*** Opening Document text ***
# Japanese exclusive items coming to America?



## Greninja (Jan 26, 2015)

So I was looking for gyroids then bam I found this link http://www.technologytell.com/gaming/141744/animal-crossing-new-leaf-getting-japanese-dlc/ 

Do you guys believe this we are getting Japanese exclusive items YAY!

What do you think of this

Before you go on AC update it then you will get the letter from pete


----------



## Mariah (Jan 26, 2015)

It's too bad a lot of the Nintendo Zones are gone.


----------



## Milleram (Jan 26, 2015)

I just hope we end up getting the 7-11 set.


----------



## Greninja (Jan 26, 2015)

amye.miller said:


> I just hope we end up getting the 7-11 set.


Yeah that's what I'm hoping for lol

Also mariah dont almost all McDonald's have Nintendo zones and doesnt starbucks have them too


----------



## pika62221 (Jan 26, 2015)

If you have SpotPass activated, Pete should have delivered a letter telling you that. Unless 7/11 becomes a Nintendo Zone, we're highly unlikely to see any of those items released in America. Speaking of that. Believe it or not, 7/11 is a Japanese corporation, the Japanese subsidiary bought its American parent company in the 90's, and it's now headquartered in Japan. They have agreements with Nintendo Company Ltd to offer Nintendo Zones in their stores. Here, it's primarily McDonald's and Burger King.


----------



## Shimmer (Jan 27, 2015)

The Nintendo Zone thing is annoying and pretty much outdated in my opinion. With the Internet, it makes getting special DLC easier. Who wants to bother going outside? Lol


----------



## PrayingMantis10 (Jan 27, 2015)

It's probably going to be the 7-11 items. Europe got them last year but I don't think they got all of them. Only some McDonald's have it in my area and a lot of time their wi-fi is down. None of the Burger Kings do..Starbucks or Home Depot are my safest bets.


----------



## biker (Jan 29, 2015)
*** Closing Document text ***
*** Opening Information provided ***
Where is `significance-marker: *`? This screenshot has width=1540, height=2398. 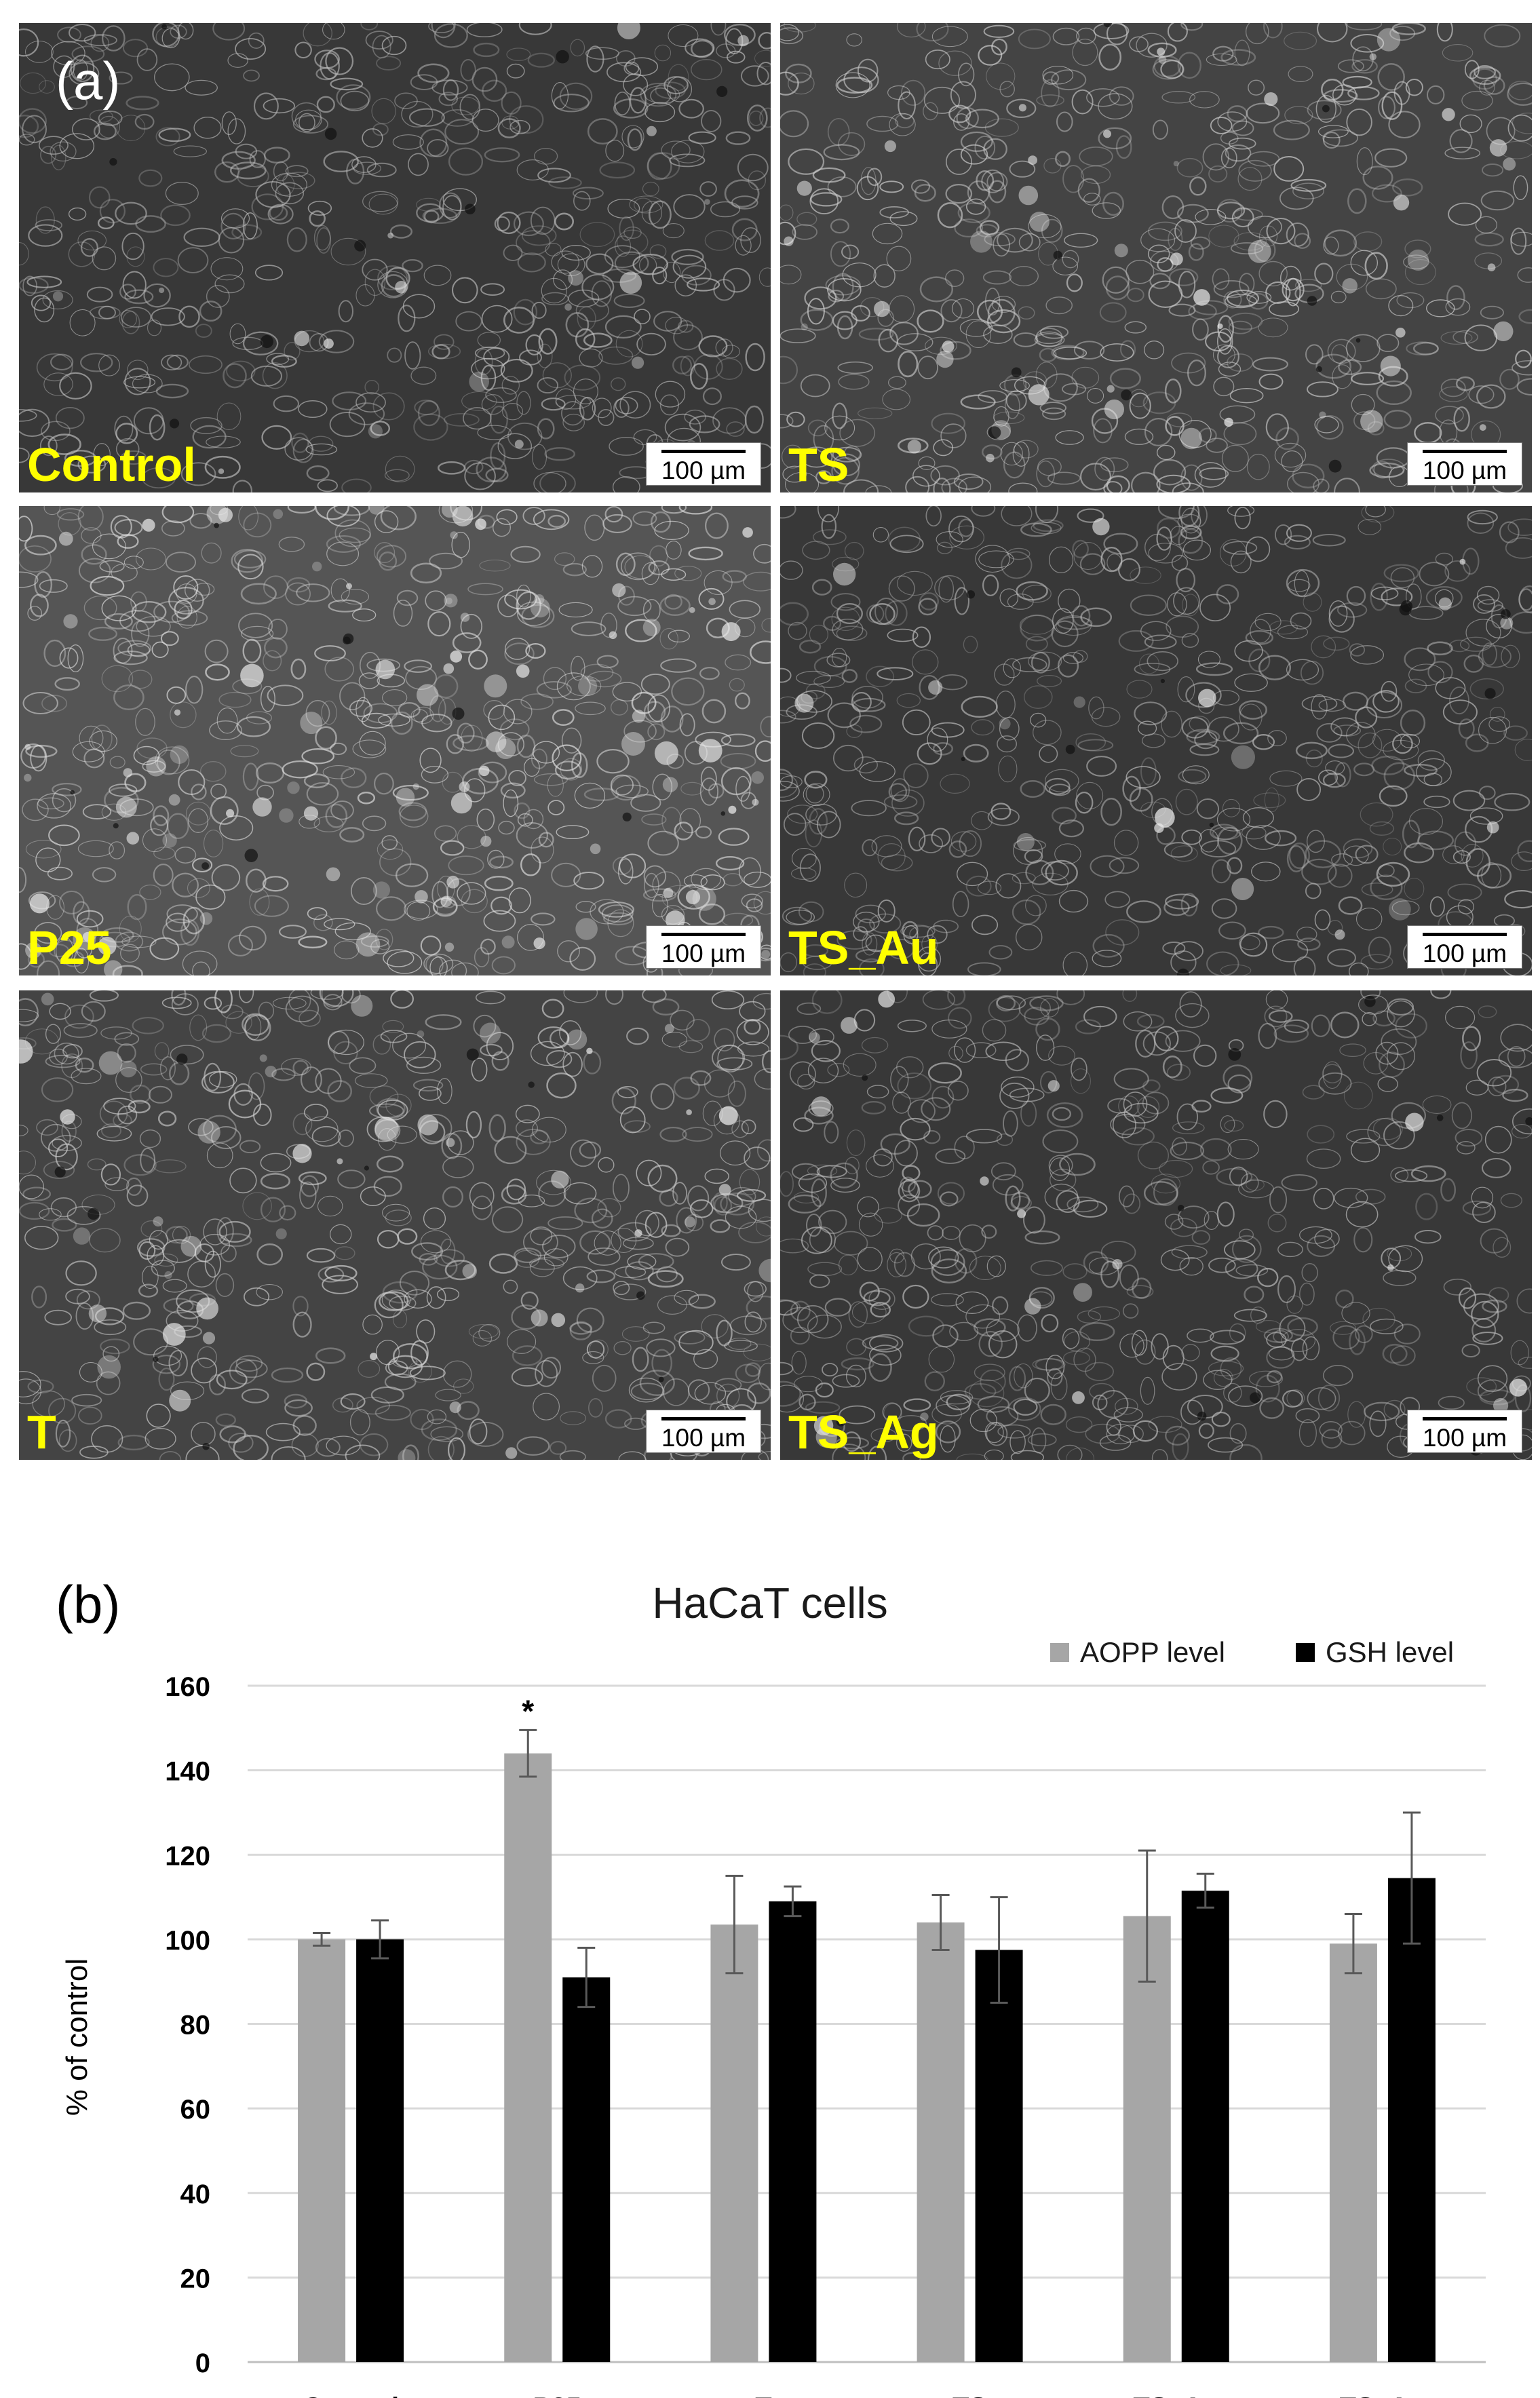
*** Closing Information provided ***
_Task item_
Continue the forum thread about Japanese exclusive Animal Crossing items coming to America, picking up from the point where it stops.

_Output below_
Shimmer said:


> The Nintendo Zone thing is annoying and pretty much outdated in my opinion. With the Internet, it makes getting special DLC easier. Who wants to bother going outside? Lol



Agreed. Now we have the opportunity to have japanese itens but thought a terrible way.


----------



## Maris82084 (Feb 1, 2015)

Mariah said:


> It's too bad a lot of the Nintendo Zones are gone.



There are actually more in my area. Every McDonalds and Starbucks.

- - - Post Merge - - -

the first is the red ogre mask Feb 1st-15th


----------



## daiyuflower (Feb 1, 2015)

Maris82084 said:


> There are actually more in my area. Every McDonalds and Starbucks.
> 
> - - - Post Merge - - -
> 
> the first is the red ogre mask Feb 1st-15th



Yay that's awesome!


----------



## Cherry-Blossoms (Feb 1, 2015)

EU got a letter from nintendo in December, two weeks before Christmas. I opened my mailbox and the gift was a Yule log! Maybe they are bringing them to EU first then na

- - - Post Merge - - -



Maris82084 said:


> There are actually more in my area. Every McDonalds and Starbucks.
> 
> - - - Post Merge - - -
> 
> the first is the red ogre mask Feb 1st-15th



The ogre mask is not a dlc, it's obtained by a japaneese event which happens this Tuesday!


----------



## jobby47 (Feb 1, 2015)

I think it is really cool that we can get Japanese exclusive items.


----------



## OLoveLy (Feb 1, 2015)

Why not in Europa! :'C


----------



## xTurnip (Feb 1, 2015)

Cherry-Blossoms said:


> EU got a letter from nintendo in December, two weeks before Christmas. I opened my mailbox and the gift was a Yule log! Maybe they are bringing them to EU first then na
> 
> - - - Post Merge - - -
> 
> ...



No we are getting the mask as DLC. I got a letter from Nintendo saying that.


----------



## Maris82084 (Feb 1, 2015)

yes. that is what I meant by the mask. I got that letter too. I know originally it was not a dlc.


----------



## pocky (Feb 2, 2015)

has anyone gotten the item yet? I'm curious as to what it is


----------



## Imaginarycupcake (Feb 2, 2015)

I find this horrible.. There are NO Nintendo zones near me... It's so unfair.. >_>


----------



## Miss_March (Feb 2, 2015)

I can never get McD's wifi to work. I tried so hard with the afternoon tea set back when it came out 

- - - Post Merge - - -



pocky said:


> has anyone gotten the item yet? I'm curious as to what it is



It is the red ogre mask I haven't got it yet but I did get the letter saying that's what it was for Feb 1st-15th


----------



## pocky (Feb 2, 2015)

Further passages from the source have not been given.